El informe remarca en otro capítulo «la ausencia
de representantes de la minoría armenia dentro del
sistema de administración local, regional y del Estado, el
nivel insuficiente de descentralización por la falta de
autonomía cultural y educativa y la falta de conocimiento
del idioma georgiano por parte de la minoría armenia,
siendo que la legislación georgiana prevé que el
conocimiento del georgiano es obligatorio para ocupar
una función administrativa».
«Evidentemente, el resultado de esta política es que
los representantes de la minoría no pueden ocupar
ninguna función y son excluidos de la vida política. Y esto
provoca un grave descontento».
Al respecto, Stepan Margaryan, consejero del
Gobierno de Armenia para la cuestión de Djavaj dijo:
«Nadie puede aprender y hablar georgiano en un ambiente
donde no hay georgianos». Y es verdad, los niños podrán
estudiar en la escuela en georgiano por imposición, pero
luego en la calle y en la casa continúan con su vida en
armenio. Y cuando salen de su edad escolar, olvidan el
georgiano, como todo lo que se impone a la fuerza.

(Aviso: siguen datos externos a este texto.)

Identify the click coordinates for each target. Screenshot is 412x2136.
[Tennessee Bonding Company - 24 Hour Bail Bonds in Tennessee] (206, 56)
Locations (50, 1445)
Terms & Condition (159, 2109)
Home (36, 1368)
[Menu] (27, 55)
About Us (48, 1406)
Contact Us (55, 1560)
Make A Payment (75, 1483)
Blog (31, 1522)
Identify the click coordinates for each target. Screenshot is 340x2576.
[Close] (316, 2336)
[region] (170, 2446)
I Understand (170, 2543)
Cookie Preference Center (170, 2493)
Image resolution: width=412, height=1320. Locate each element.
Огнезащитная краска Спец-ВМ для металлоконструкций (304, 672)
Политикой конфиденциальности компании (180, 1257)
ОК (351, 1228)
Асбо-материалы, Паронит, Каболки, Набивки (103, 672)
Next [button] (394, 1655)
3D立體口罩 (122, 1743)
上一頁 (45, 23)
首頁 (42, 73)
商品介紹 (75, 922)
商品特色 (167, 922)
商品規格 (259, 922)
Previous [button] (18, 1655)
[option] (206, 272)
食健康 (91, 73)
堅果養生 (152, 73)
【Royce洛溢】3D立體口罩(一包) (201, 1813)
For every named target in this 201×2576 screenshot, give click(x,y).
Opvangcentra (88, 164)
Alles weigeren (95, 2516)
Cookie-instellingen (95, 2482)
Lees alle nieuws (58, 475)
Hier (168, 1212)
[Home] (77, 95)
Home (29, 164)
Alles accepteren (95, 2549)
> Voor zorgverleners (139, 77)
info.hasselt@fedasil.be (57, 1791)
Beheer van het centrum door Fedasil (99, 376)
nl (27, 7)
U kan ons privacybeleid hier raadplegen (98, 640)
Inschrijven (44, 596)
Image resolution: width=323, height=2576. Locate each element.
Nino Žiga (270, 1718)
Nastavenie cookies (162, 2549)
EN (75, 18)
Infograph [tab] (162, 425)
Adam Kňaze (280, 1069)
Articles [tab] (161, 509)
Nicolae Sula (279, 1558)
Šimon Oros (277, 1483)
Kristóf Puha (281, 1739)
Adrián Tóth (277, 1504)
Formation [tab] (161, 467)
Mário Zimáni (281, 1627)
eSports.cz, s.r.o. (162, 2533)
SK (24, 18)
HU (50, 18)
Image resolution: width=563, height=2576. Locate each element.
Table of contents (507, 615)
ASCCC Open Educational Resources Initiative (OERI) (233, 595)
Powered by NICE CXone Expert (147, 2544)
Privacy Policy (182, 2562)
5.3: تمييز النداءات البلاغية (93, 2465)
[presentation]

En relación a la política lingüística de Georgia, el
informe del GCI agrega: «El mayor problema de las
minorías es su incapacidad para hablar la lengua
nacional. Después de la Revolución de las Rosas, el
gobierno reforzó las leyes que obligaban a las minorías a
comunicarse en georgiano con las autoridades locales,
incluso para obtener los documentos, realizar quejas o
denuncias o reclamar servicios».
Por último, el informe remarca que «si bien existe
un temor en Georgia que las demandas de los armenios
puedan conducir a un separatismo, no se escuchan entre
la población posturas favorables a la secesión de Georgia.
Las demandas son por gobernarse a sí mismos, y esto
puede ser interpretado como una autonomía política total
o como una autonomía cultural y lingüística».